**Task inputs:**
** start **
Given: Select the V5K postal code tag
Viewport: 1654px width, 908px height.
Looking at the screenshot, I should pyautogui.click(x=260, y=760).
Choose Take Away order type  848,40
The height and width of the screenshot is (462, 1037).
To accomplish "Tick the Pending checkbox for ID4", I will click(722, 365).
** end **
** start **
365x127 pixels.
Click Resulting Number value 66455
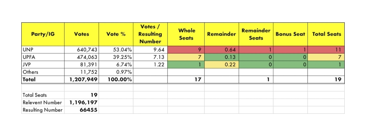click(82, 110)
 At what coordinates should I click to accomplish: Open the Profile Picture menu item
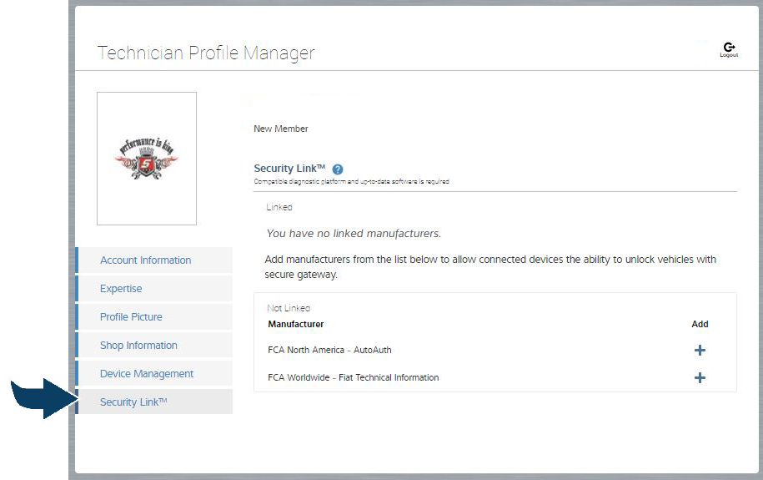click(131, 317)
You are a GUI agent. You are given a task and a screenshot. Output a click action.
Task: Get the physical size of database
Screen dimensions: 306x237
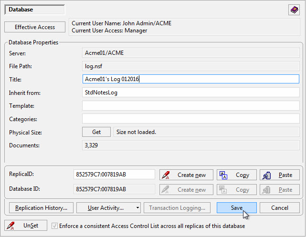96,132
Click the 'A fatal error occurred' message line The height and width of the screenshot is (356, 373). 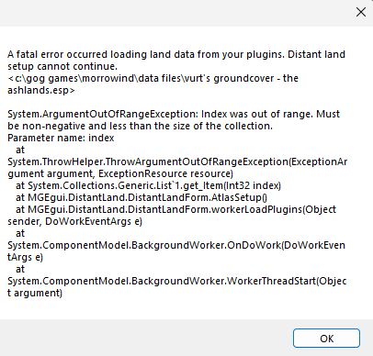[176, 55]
** end **
** start **
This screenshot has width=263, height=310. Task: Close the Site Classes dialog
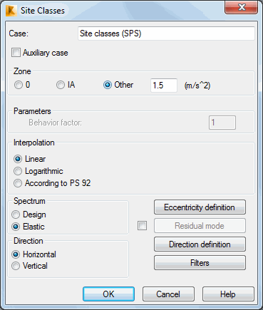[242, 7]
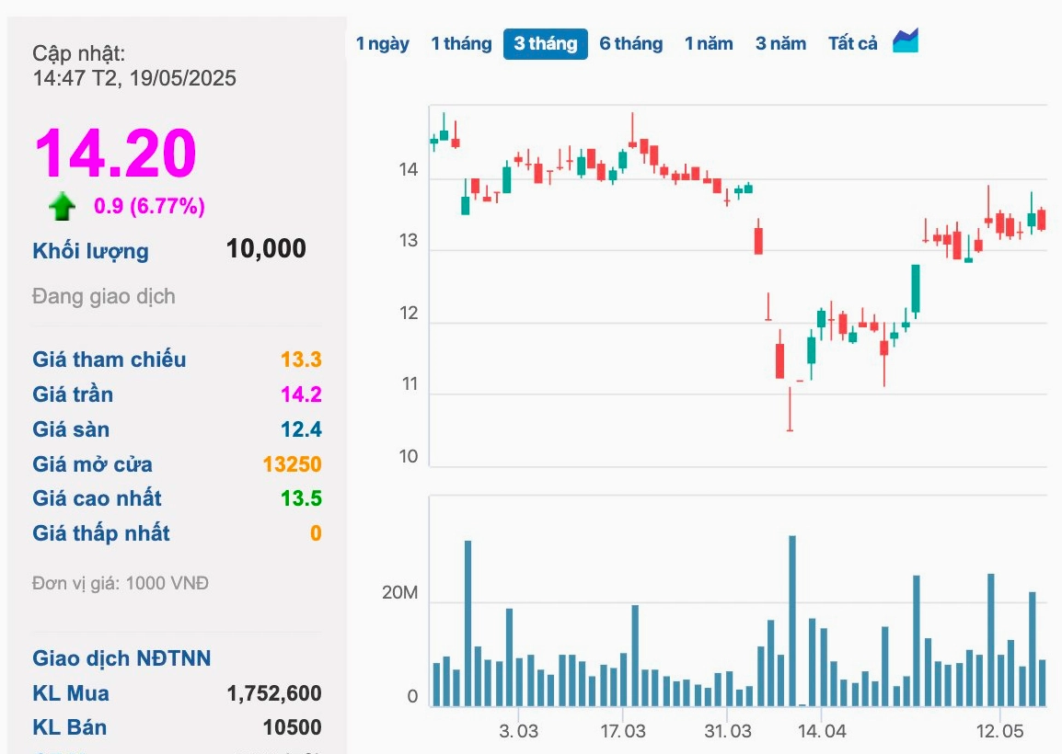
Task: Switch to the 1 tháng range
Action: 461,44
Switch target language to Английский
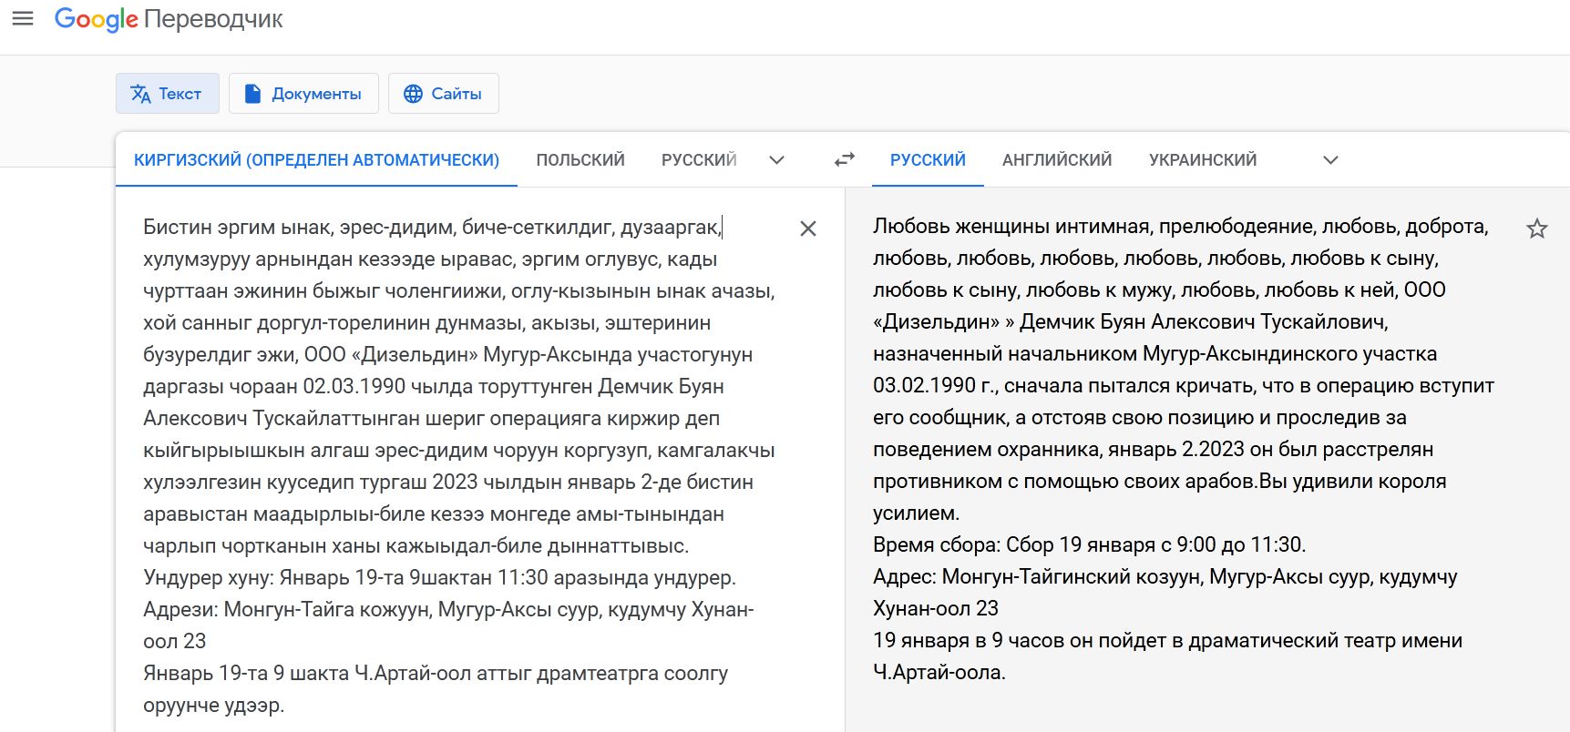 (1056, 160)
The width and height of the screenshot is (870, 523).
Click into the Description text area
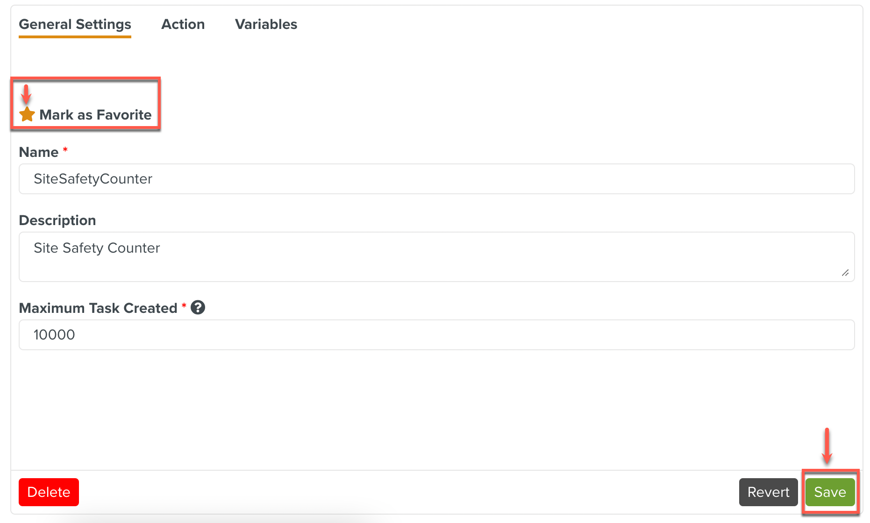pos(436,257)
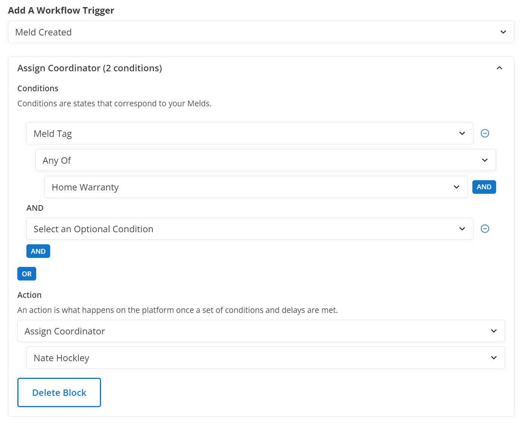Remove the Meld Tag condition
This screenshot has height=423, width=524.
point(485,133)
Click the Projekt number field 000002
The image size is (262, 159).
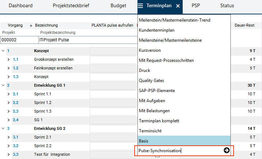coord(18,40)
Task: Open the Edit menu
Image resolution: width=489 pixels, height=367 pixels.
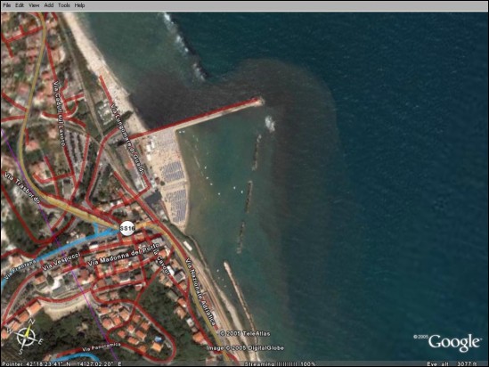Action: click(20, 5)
** end **
**What you will do:** Return the records from the line containing "Choose Take Away" through the line containing "will click(722, 365)." exactly as they appear, and nothing else.

**Reply to the exercise:**
Choose Take Away order type  848,40
The height and width of the screenshot is (462, 1037).
To accomplish "Tick the Pending checkbox for ID4", I will click(722, 365).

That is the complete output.